6. Originally Posted by IanCarney
Yes that's what I meant. I have another quick question if you don't mind, the answer to part a is 2.84 km, 3.15 hours. I know 3.15 is the $\displaystyle x$ value when the derivative is zero, but I'm not sure how they got 2.84 km. Are they asking for $\displaystyle d_1$? If so, how would I find that?

Thanks again!
What is the relationship between "the landing point" and the x in your equation for T(x) ....?

7. Originally Posted by mr fantastic
What is the relationship between "the landing point" and the x in your equation for T(x) ....?
Landing point as in where she lands on the shore after rowing? And, I'm not sure:s

8. Originally Posted by IanCarney
Landing point as in where she lands on the shore after rowing? And, I'm not sure:s
Nearly all of the question has been done for you. You need to think some more about how the equations and the answers connect to your diagram and the questions.

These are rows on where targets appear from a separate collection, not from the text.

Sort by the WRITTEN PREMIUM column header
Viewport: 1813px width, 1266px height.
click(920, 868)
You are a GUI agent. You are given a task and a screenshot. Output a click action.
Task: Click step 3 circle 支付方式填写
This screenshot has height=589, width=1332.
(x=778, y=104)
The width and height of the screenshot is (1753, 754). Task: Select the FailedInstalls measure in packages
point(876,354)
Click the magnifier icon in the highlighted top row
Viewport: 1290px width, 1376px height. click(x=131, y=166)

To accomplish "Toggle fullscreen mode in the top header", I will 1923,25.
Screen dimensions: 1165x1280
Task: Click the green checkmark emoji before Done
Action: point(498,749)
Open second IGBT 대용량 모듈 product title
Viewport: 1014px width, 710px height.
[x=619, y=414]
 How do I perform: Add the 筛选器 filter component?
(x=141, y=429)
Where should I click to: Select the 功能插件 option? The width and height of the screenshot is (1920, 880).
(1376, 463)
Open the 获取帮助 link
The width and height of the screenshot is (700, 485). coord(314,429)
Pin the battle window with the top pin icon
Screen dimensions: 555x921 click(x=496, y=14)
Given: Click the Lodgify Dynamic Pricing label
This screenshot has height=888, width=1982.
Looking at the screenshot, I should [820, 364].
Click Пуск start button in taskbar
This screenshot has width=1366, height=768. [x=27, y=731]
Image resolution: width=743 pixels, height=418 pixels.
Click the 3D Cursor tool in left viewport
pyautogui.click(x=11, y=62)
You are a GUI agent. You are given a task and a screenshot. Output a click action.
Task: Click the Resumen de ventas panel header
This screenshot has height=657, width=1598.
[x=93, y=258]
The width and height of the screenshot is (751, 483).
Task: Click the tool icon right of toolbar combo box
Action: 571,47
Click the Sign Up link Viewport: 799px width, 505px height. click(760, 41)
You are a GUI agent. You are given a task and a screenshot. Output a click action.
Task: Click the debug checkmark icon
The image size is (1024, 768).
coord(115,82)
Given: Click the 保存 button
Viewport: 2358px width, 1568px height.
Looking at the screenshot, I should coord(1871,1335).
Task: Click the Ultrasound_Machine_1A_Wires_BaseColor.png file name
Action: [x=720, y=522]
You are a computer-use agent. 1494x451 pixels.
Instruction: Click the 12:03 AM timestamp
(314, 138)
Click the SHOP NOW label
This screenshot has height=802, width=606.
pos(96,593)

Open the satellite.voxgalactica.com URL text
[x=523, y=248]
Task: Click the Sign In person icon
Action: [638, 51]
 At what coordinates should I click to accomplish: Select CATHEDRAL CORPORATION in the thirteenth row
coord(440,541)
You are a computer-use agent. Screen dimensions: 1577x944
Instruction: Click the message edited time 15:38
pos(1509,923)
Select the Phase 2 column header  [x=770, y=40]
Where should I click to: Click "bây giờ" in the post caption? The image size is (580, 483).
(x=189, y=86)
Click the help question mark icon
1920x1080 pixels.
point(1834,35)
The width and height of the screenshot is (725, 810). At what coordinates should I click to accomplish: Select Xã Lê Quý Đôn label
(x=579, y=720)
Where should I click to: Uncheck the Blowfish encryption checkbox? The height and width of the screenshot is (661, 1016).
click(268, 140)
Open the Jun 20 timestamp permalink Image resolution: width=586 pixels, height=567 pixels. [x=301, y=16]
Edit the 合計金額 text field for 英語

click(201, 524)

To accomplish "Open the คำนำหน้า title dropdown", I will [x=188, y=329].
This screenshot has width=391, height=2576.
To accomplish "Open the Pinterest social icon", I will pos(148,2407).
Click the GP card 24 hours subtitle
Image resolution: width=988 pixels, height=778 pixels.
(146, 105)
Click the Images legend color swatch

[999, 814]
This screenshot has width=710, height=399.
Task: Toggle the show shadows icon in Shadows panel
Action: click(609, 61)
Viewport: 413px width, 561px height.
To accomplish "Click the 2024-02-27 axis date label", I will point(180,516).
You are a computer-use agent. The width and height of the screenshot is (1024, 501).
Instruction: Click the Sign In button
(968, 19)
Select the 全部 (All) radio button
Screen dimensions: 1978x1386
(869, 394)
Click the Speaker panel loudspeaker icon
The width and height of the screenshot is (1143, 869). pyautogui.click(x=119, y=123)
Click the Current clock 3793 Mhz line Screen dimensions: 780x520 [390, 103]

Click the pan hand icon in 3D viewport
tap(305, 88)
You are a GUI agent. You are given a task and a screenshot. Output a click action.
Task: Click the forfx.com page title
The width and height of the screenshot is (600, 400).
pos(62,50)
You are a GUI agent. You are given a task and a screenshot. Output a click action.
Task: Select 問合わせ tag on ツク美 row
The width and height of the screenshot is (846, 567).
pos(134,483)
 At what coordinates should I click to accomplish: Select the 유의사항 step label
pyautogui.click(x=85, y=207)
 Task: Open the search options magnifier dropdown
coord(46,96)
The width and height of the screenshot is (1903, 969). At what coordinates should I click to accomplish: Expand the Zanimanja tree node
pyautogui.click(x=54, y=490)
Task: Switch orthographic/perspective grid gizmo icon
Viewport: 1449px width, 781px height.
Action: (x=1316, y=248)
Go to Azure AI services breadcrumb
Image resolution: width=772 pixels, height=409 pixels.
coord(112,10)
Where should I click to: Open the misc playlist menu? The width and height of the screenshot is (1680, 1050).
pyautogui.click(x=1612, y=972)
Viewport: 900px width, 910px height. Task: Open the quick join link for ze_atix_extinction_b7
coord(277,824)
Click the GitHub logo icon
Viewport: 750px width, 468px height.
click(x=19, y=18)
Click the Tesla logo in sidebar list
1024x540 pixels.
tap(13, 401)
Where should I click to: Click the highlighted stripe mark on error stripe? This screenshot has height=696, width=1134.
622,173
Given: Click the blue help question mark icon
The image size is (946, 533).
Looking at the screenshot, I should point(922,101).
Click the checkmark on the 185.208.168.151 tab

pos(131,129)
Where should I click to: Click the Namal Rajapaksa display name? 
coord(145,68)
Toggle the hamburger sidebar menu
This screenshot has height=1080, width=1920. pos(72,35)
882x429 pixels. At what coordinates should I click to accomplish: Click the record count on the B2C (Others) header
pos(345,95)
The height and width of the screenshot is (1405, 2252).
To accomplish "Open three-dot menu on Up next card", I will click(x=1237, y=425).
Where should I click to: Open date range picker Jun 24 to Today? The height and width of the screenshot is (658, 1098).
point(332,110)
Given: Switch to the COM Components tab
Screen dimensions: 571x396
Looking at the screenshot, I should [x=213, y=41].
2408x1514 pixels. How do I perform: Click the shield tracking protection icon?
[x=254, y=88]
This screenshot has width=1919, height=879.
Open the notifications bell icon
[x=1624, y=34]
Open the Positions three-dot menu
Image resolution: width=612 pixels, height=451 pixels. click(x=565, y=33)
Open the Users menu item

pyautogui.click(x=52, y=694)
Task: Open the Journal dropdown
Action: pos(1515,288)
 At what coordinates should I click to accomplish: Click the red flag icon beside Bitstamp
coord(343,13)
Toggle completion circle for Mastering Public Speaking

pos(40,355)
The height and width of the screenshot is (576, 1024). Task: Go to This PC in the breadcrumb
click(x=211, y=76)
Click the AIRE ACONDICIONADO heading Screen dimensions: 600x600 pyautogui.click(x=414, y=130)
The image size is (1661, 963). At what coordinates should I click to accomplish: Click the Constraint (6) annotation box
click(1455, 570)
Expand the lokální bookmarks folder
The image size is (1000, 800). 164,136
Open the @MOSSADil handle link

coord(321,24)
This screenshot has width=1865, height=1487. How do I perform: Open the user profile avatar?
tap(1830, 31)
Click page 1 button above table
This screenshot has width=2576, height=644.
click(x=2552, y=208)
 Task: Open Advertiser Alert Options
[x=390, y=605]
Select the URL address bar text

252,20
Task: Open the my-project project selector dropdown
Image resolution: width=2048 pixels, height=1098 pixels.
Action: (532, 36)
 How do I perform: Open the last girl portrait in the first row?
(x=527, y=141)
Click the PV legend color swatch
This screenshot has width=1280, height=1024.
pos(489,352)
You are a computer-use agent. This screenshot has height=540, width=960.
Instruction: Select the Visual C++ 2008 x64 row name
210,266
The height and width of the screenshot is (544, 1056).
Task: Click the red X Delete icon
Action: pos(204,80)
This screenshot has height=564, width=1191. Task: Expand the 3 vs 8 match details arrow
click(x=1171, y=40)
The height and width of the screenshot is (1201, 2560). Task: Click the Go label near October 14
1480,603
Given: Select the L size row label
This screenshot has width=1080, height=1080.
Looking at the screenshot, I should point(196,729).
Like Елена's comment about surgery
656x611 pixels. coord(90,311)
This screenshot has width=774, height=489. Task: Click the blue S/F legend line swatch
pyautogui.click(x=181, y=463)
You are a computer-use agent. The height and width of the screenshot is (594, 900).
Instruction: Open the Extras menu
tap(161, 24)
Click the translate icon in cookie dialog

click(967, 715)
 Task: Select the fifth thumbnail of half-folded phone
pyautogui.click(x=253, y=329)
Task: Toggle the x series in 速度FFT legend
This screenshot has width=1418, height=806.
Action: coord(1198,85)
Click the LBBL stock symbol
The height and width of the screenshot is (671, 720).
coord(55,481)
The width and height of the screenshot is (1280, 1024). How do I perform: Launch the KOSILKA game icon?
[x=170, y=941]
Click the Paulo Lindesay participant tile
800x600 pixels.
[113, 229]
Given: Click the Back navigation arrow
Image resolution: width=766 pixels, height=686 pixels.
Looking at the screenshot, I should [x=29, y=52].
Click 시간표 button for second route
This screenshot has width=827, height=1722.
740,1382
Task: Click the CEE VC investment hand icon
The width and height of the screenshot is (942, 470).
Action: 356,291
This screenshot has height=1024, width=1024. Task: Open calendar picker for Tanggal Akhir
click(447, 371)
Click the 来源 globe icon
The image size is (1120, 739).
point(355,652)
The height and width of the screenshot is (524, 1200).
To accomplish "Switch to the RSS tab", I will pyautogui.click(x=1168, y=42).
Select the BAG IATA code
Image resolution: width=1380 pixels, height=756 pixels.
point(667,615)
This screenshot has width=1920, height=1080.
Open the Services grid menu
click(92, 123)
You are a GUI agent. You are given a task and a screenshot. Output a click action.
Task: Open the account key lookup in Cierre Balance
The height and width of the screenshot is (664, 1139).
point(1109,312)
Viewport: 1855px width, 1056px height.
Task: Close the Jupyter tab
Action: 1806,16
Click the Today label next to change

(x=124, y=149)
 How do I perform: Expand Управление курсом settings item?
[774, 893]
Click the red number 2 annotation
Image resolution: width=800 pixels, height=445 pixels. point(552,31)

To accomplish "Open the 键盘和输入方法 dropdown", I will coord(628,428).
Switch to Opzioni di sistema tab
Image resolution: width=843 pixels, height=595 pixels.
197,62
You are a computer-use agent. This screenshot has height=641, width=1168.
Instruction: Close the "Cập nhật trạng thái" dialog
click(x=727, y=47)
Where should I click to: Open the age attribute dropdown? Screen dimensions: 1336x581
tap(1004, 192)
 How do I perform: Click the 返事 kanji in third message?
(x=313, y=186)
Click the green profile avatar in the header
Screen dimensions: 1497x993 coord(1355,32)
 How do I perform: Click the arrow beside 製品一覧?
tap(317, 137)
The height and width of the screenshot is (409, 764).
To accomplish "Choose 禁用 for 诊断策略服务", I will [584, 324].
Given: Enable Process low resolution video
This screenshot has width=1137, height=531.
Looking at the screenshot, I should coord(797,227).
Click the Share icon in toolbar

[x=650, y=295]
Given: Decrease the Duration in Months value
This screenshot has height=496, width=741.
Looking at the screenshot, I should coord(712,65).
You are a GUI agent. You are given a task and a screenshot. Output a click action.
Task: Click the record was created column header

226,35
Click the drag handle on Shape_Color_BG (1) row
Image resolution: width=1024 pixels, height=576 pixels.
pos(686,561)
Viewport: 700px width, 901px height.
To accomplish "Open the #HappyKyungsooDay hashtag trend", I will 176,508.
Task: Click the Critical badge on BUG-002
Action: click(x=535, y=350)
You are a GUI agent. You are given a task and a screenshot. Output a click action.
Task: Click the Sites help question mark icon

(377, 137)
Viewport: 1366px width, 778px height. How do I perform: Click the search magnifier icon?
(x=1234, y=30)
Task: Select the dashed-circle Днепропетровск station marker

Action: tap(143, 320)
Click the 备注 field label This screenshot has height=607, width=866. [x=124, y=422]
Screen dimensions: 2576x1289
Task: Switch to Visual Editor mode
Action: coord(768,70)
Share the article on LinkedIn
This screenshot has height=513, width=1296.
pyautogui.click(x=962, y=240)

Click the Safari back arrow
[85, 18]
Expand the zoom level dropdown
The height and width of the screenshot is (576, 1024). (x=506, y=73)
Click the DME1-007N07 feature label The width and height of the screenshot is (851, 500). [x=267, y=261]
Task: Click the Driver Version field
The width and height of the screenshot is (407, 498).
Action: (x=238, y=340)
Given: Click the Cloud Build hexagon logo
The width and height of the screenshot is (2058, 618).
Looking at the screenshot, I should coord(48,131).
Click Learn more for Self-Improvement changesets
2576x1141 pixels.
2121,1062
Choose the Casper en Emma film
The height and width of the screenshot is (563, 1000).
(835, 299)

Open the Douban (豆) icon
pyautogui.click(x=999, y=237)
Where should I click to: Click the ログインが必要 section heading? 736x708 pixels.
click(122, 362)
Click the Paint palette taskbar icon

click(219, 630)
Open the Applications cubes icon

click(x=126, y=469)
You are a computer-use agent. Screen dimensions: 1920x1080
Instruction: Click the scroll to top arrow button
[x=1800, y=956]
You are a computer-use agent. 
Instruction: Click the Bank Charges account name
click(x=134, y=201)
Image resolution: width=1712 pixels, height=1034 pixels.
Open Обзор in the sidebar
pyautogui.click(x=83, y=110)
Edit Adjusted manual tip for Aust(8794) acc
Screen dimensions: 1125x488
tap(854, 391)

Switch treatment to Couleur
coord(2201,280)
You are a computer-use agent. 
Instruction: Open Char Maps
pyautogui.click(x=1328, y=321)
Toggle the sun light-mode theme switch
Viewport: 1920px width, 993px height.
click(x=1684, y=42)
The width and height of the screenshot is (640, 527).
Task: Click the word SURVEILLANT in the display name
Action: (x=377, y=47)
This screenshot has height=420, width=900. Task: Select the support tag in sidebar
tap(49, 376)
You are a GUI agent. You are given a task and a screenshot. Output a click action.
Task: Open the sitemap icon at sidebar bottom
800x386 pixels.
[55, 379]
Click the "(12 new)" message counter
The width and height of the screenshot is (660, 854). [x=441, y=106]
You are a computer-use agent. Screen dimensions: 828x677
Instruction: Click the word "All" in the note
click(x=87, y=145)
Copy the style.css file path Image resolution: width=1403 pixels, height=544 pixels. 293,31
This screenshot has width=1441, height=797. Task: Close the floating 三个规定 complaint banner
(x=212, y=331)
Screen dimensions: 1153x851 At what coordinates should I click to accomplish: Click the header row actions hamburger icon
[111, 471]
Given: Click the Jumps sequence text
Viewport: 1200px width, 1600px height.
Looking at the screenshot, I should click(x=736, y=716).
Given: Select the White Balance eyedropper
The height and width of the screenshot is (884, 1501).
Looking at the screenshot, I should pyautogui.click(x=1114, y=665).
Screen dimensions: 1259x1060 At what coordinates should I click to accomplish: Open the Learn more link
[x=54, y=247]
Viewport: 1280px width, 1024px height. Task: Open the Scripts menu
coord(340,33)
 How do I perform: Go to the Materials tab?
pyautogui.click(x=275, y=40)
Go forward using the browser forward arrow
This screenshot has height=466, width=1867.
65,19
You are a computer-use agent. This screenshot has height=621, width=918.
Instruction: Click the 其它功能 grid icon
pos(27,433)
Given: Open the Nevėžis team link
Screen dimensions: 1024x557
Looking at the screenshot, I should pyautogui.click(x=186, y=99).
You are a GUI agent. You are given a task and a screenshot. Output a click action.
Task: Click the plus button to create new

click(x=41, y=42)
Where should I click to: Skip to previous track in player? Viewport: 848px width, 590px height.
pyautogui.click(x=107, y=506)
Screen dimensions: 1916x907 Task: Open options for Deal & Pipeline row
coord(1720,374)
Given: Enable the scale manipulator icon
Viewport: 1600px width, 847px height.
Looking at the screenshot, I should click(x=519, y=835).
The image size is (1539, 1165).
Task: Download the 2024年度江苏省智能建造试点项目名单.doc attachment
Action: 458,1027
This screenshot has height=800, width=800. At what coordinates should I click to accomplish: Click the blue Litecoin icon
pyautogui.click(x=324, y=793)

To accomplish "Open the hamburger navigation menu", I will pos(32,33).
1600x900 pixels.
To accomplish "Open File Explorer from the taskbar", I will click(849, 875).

9. Originally Posted by mr fantastic
Nearly all of the question has been done for you. You need to think some more about how the equations and the answers connect to your diagram and the questions.
I'm trying to find the distance of "x" in the diagram right?

10. Originally Posted by IanCarney
I'm trying to find the distance of "x" in the diagram right?
Do you understand what 'x' represents in 'your' solution ....? You need to take some ownership of the help (eg. the equation for T(x)) given to you so far.

11. Originally Posted by mr fantastic
Do you understand what 'x' represents in 'your' solution ....? You need to take some ownership of the help (eg. the equation for T(x)) given to you so far.
Ah, I get it now. I must have gotten confused over what T(x) meant. Thanks for your help!